Sul passo della Futa l’Orestea di ArchivioZeta
Renzo Francabandera | 14/02/2014 | Hystrio
Sul passo della Futa l’Orestea di ArchivioZeta
ORESTEA, di Eschilo. Regia di Gianluca Guidotti ed Enrica Sangiovanni. Partitura sonora di Patrizio Barontini. Con Enrica Sangiovanni, Gianluca Guidotti, Marianna Cammelli, Luigia Savoia, Giulia Piazza, Rosanna Marcato, Giovanna Villa, Alfredo Puccetti, Luciano Ardiccioni, Gianni Piazza. Prod ArchivioZeta, FIRENZUOLA (Fi).
A dieci anni dal Progetto Linea Gotica sulla Memoria del passaggio del fronte e della guerra civile di liberazione, la Compagnia ArchivioZeta rafforza un ruolo di particolarissima attività, nell’incavo non agevole fra classico e contemporaneo, con una Orestea’m un adattamento simbolico e complesso, portato in scena con un gruppo di non professionisti del territorio, nel cimitero militare germanico del Passo della Futa. Chi pratica il teatro ha ben presente quanto operazioni della specie si risolvano non di rado in forzature barocche e tentazioni megalomani.
La forza di questo allestimento, nell’adattamento spaziale della Futa, risiede innanzitutto nella pulizia dei gesti e nel ritmo della parola, nella capacità di indagare profondamente il testo e renderlo percorribile anche per i non professionisti coinvolti nell’azione scenica, e nell’essere quasi del tutto privo di supporti tecnologici se non per alcuni minuscoli ripetitori sonori. Si segnala anche un particolare approfondimento sull’attualità politica del tema del giudizio, che, senza mai scadere nel banale, affronta la complessità del momento valutativo collettivo e la responsabilità connessa alla presa di coscienza.

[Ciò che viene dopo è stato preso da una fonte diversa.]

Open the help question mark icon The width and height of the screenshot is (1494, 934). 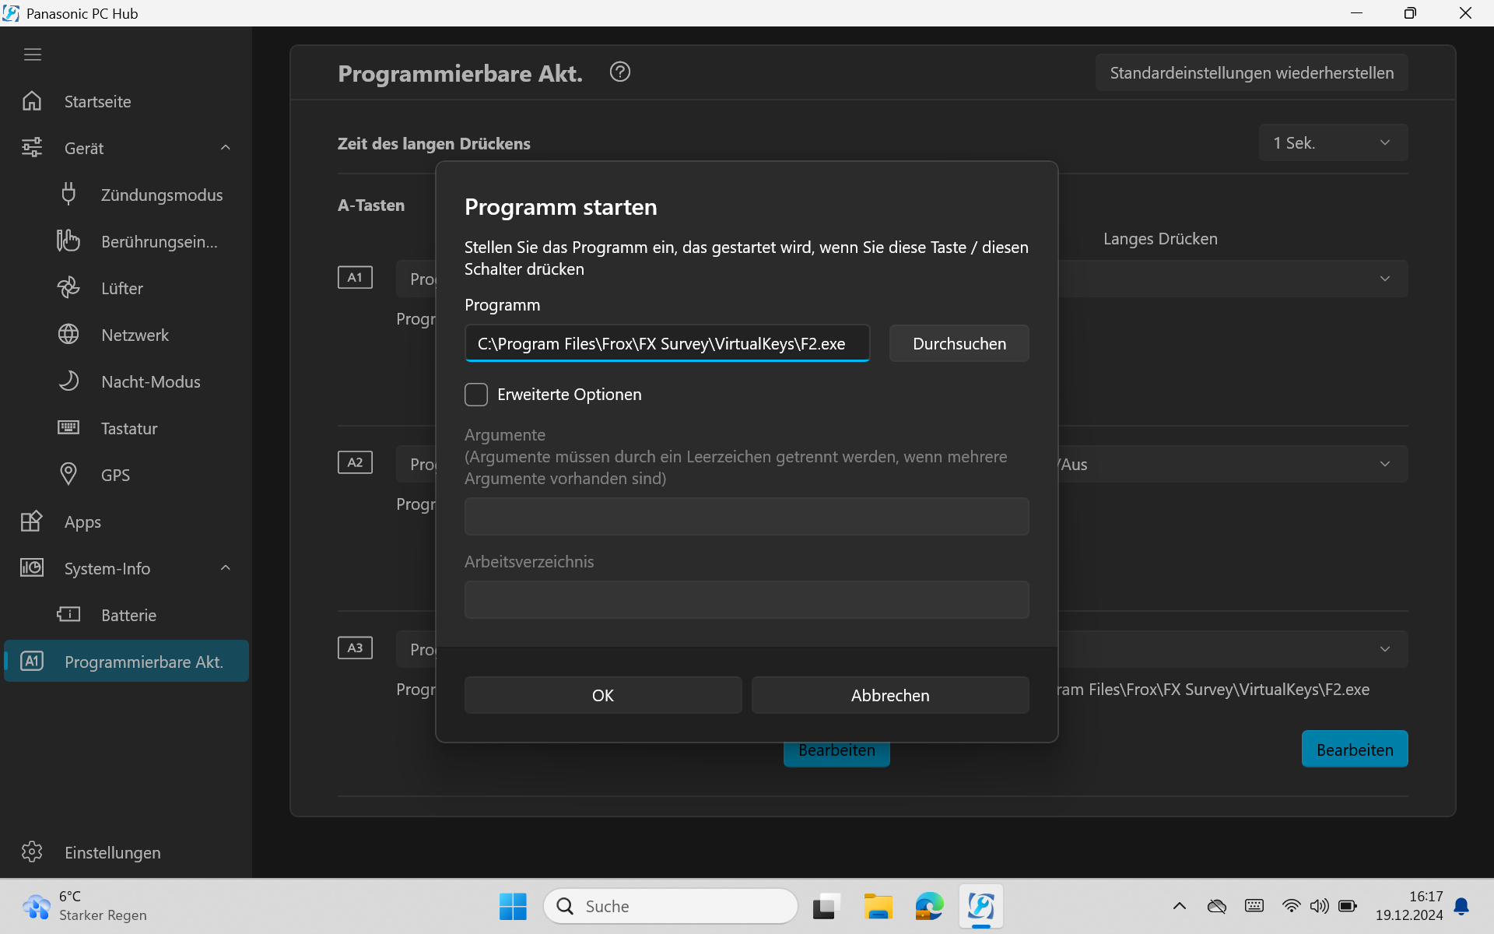click(619, 72)
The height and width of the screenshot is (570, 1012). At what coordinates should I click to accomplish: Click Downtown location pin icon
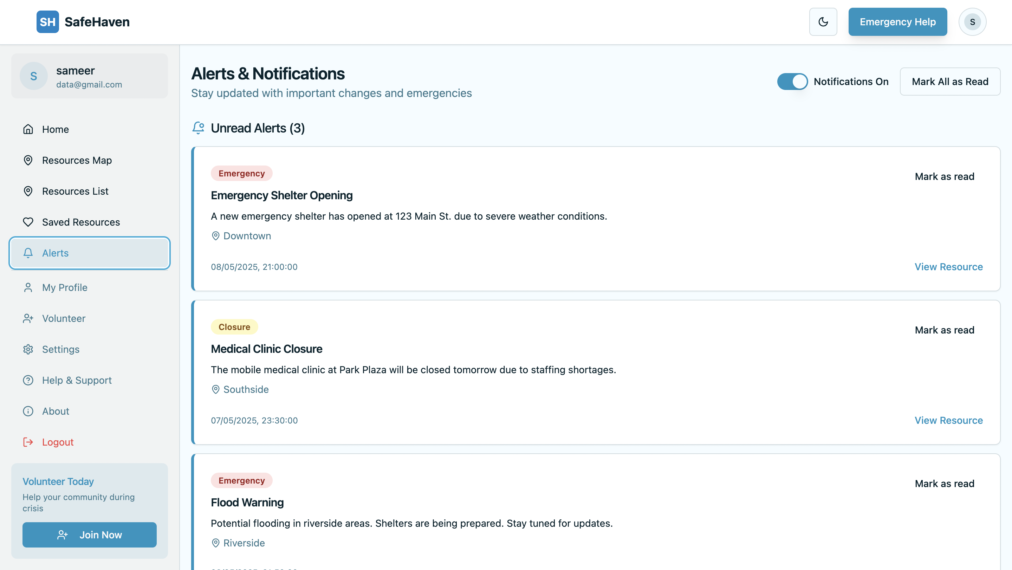coord(216,236)
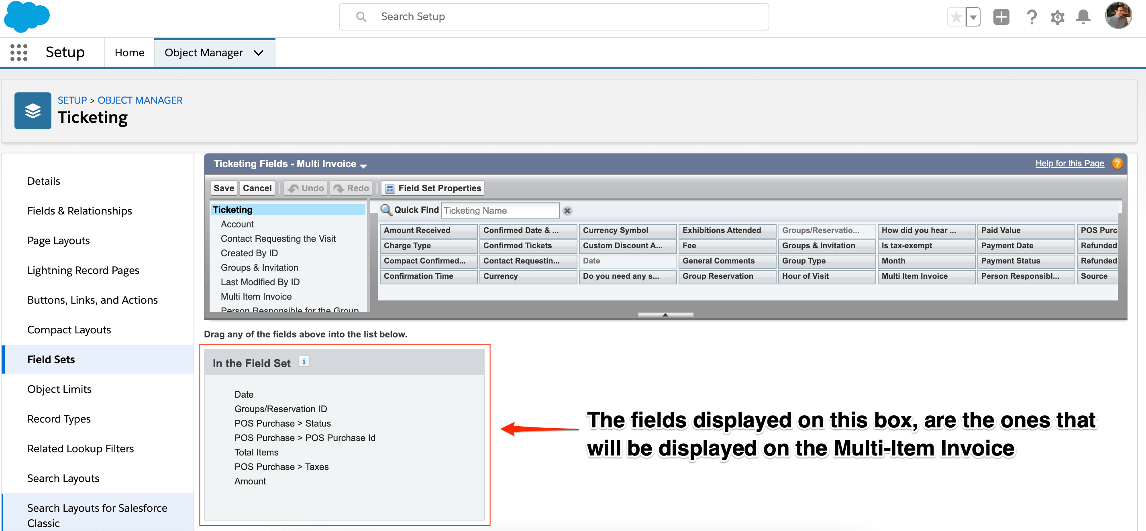This screenshot has width=1146, height=531.
Task: Expand the favorites list dropdown arrow
Action: [x=973, y=17]
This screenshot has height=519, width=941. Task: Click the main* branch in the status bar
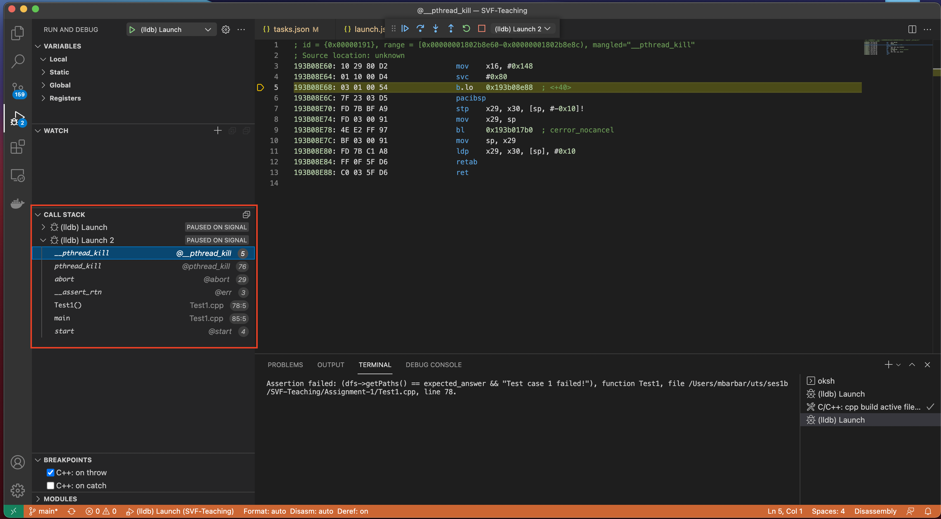pos(44,511)
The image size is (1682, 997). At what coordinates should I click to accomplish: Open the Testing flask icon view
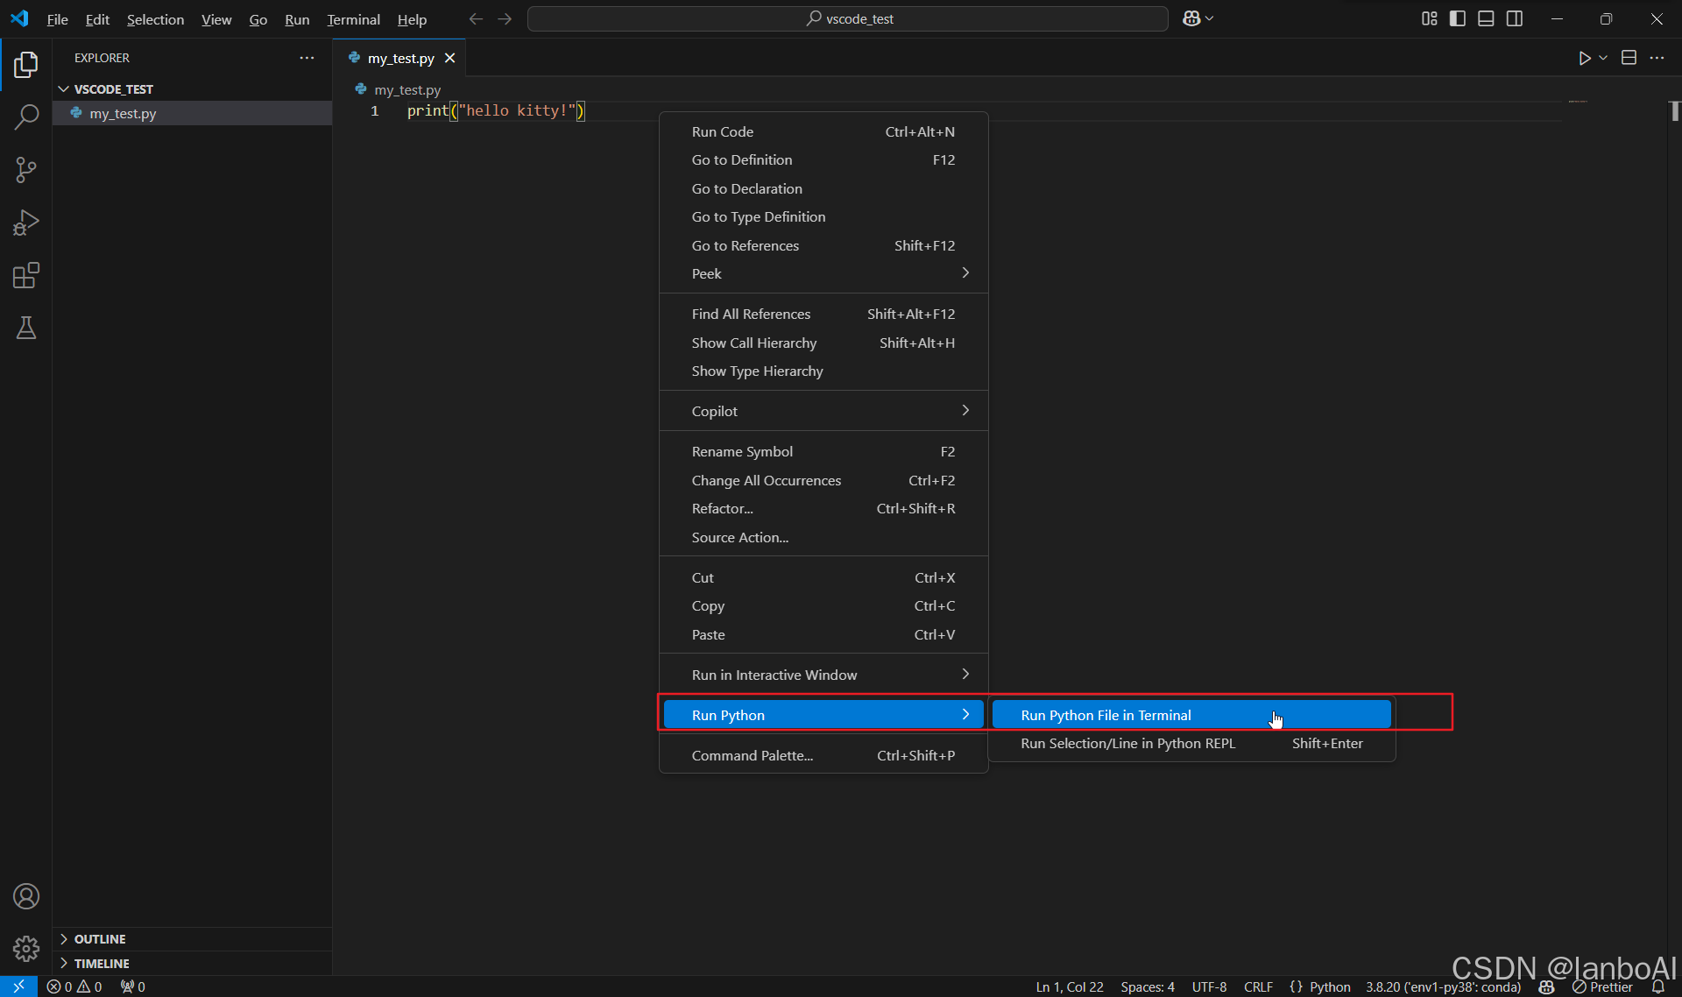coord(26,329)
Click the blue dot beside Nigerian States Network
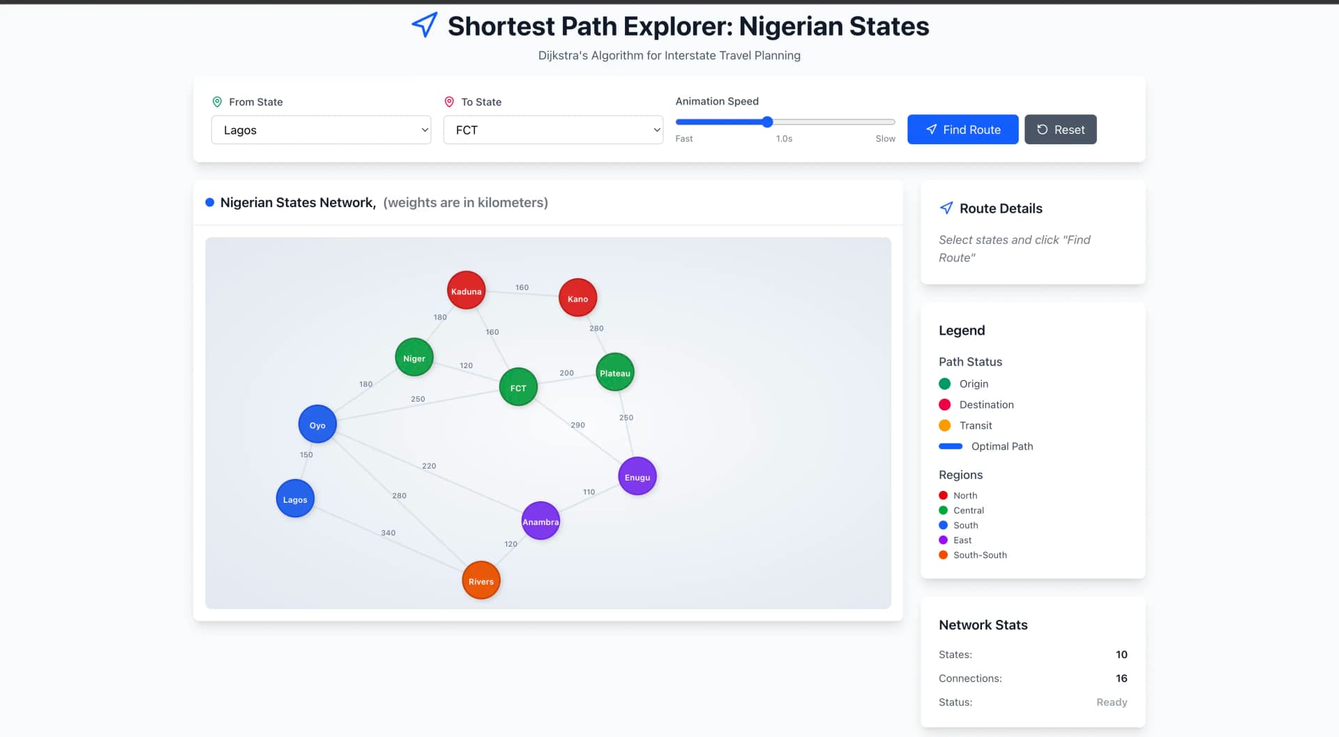 click(210, 203)
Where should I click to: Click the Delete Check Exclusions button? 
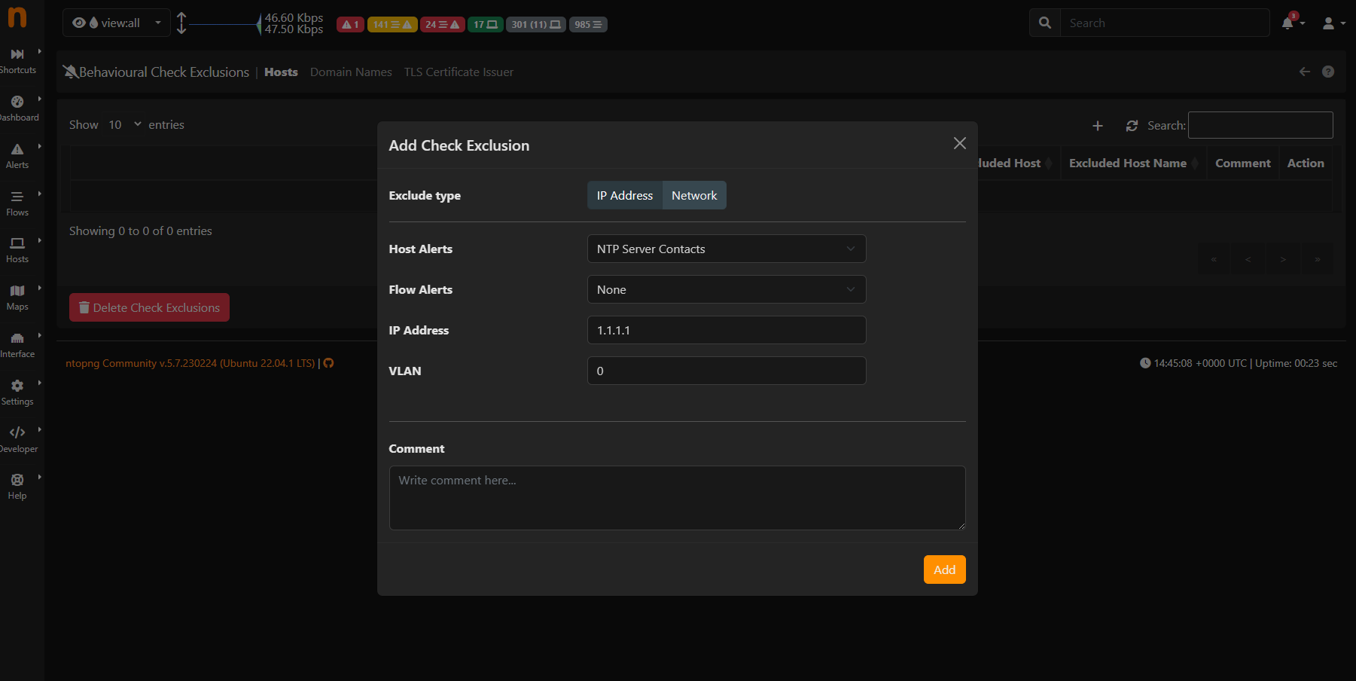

Da ultimo non può tacersi la notevole partitura sonora realizzata da Patrizio Barontini e affidata alle percussioni di Luca Ciriegi e Duccio Bonciani. Il contrappunto testualità-sonorità, unito alle innegabili suggestioni architettonioo-spaziali, fa di questa lettura dell’Oestea (non rivoluzionaria, ma rigorosa e compatta) un prodotto artistico valido che, pur non esente da qualche fascinazione un po’ d’antan sul rapporto corpo-parola, riesce a costruire autorevolezza nel rapporto con lo spettatore, portandolo attraverso la trilogia, a prender parte a una dimensione viva del teatro.